Figure 2. PLCβ1 and PTPRN2 drive metastatic migration and invasion.

Figure 2

  • A
    Matrigel invasion by 50,000 LM2 cells transfected with siRNA targeting PTPRN2, PLCβ1, or control siRNA. Data normalized to control values. N = 6 inserts/group.
  • B
    Migration assay by 100,000 LM2 cells transfected with siRNA targeting PTPRN2, PLCβ1, or control siRNA. Data normalized to control values. N = 6 inserts/group. Right, representative images of the migration assay.
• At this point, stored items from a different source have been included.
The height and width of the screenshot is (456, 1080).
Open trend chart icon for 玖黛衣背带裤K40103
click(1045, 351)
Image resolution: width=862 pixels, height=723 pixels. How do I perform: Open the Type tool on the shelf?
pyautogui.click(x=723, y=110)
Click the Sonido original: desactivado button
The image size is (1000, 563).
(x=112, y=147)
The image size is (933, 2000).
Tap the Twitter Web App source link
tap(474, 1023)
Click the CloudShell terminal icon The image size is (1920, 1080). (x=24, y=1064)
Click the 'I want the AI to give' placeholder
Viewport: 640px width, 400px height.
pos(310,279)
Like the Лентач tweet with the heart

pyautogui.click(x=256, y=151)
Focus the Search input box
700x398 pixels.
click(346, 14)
Scale bar, 100 μm.
  • C
    Quantification of area covered by cells 24 h after a scratch was made through confluent cells transfected with siRNA targeting PTPRN2, PLCβ1, or control siRNA. N = 5 wells/group. Right, representative images of the scratch assay.
  • D, E
    MDA‐MB‐231 cells transduced with PTPRN2, PTPRN2C945A, or control vector were subjected to the Matrigel invasion (D) and migration assays (E). N = 5 inserts/group.
  • F
    Bioluminescence imaging quantification of lung colonization by 40,000 MDA‐MB‐231 cells overexpressing PTPRN2, PTPRN2C945A, or control vector. N = 5 mice/group. Right, H&E staining of representative lung sections.
  • G, H
    MDA‐MB‐231 cells transduced with PLCβ1, PLCβ1H331Q, or control vector were subjected to the Matrigel invasion (G) and migration assays (H). N = 5 inserts/group.
  • I
    Bioluminescence imaging quantification of lung colonization by 40,000 MDA‐MB‐231 cells overexpressing PLCβ1, PLCβ1H331Q, or control vector. For Cntrl and PLCβ1H331Q OE: N = 6 mice/group. For PLCβ1 OE: N = 5 mice. Right, H&E staining of representative lung sections.
Data information: Error bars represent SEM. *P < 0.05, **P < 0.01, ***P < 0.001.